I am trying to do nested properties like 'font.family' or 'anchors.fill', but I cannot initialize them in normal way because it prints 'Cannot assign to non-existent property'. Instead I am forced to use Component.onCompleted method. What's wrong?
MyButtonStyling.qml:
import QtQml 2.1
QtObject
{
property QtObject background: QtObject
{
property color pressed: "#CCCCCC"
property color enabled: "#666666"
property color disabled: "#555555"
}
}
main.qml:
import QtQuick 2.0
Item
{
width: 400
height: 300
MyButton
{
text: "TEST"
styling: MyButtonStyling
{
//background.enabled: "#1B2E0A" //Cannot assign to non-existent property "enabled"
Component.onCompleted:
{
background.enabled = "#1B2E0A" //Works
}
}
}
}
MyButton.qml:
import QtQuick 2.0
import QtQuick.Controls 1.0
import QtQuick.Controls.Styles 1.0
Button
{
property QtObject styling: MyButtonStyling {}
implicitWidth: 80
implicitHeight: 80
style: ButtonStyle
{
background: Item
{
Rectangle
{
anchors.fill: parent
color: control.pressed ? styling.background.pressed : control.enabled ? styling.background.enabled : styling.background.disabled
}
}
}
}
Try replacing your nested QtObject
with a QML file. For example, I replaced it with BackgroundTheme.qml
. This way, the property (which can correcly be called "grouped property") works correctly, in a binding and without any error.
BackgroundTheme.qml
import QtQuick 2.0
QtObject {
property color pressed: "#CCCCCC"
property color enabled: "#666666"
property color disabled: "#555555"
}
MyButtonStyling.qml
import QtQuick 2.0
QtObject {
property BackgroundTheme background: BackgroundTheme {}
}
To add to the What's wrong part of your question.
Your approach does not work, because left-hand-side expressions are statically typed in QML.

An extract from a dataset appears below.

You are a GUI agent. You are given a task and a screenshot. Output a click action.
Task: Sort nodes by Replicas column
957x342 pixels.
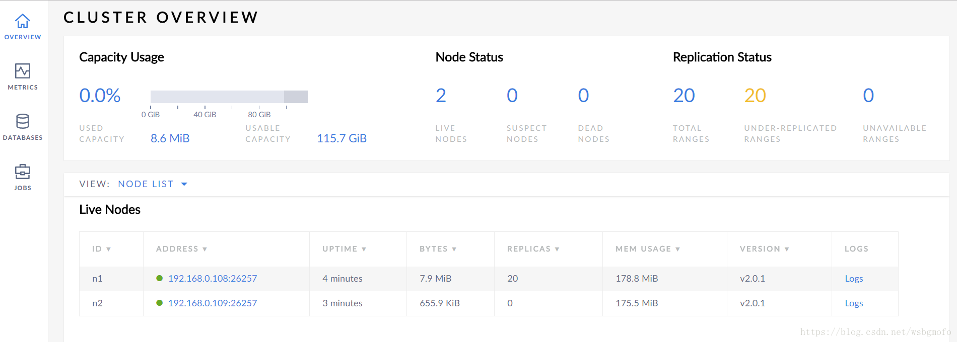[533, 249]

I had the same problem and found this comment by Matthew Vogt to a QT bug report:
This behavior is currently correct.
QML is statically typed for left-hand-side expressions, so dynamic properties not present in the static type of a property cannot be resolved in initialization.
The workaround for this issue is to move the declaration of the type to be initialized to its own file, so that it can be declared as a property with a correct static type.
The previous comment gives a good example:
This bug is not specifically related to the use of the alias - it results from property lookup during compilation in different units. A simple example:
Base.qml
import QtQuick 2.0
Item {
property QtObject foo: Image {
property color fg: "red"
}
property color bar: foo.fg
}
main.qml
import QtQuick 2.0
Base {
foo.fg: "green"
}
Here, 'foo' has the static type 'QtObject' and the dynamic type 'QQuickImage_QML_1'. The lookup of 'fg' is successful in the initialization of 'bar' inside Base.qml, but fails in main.qml.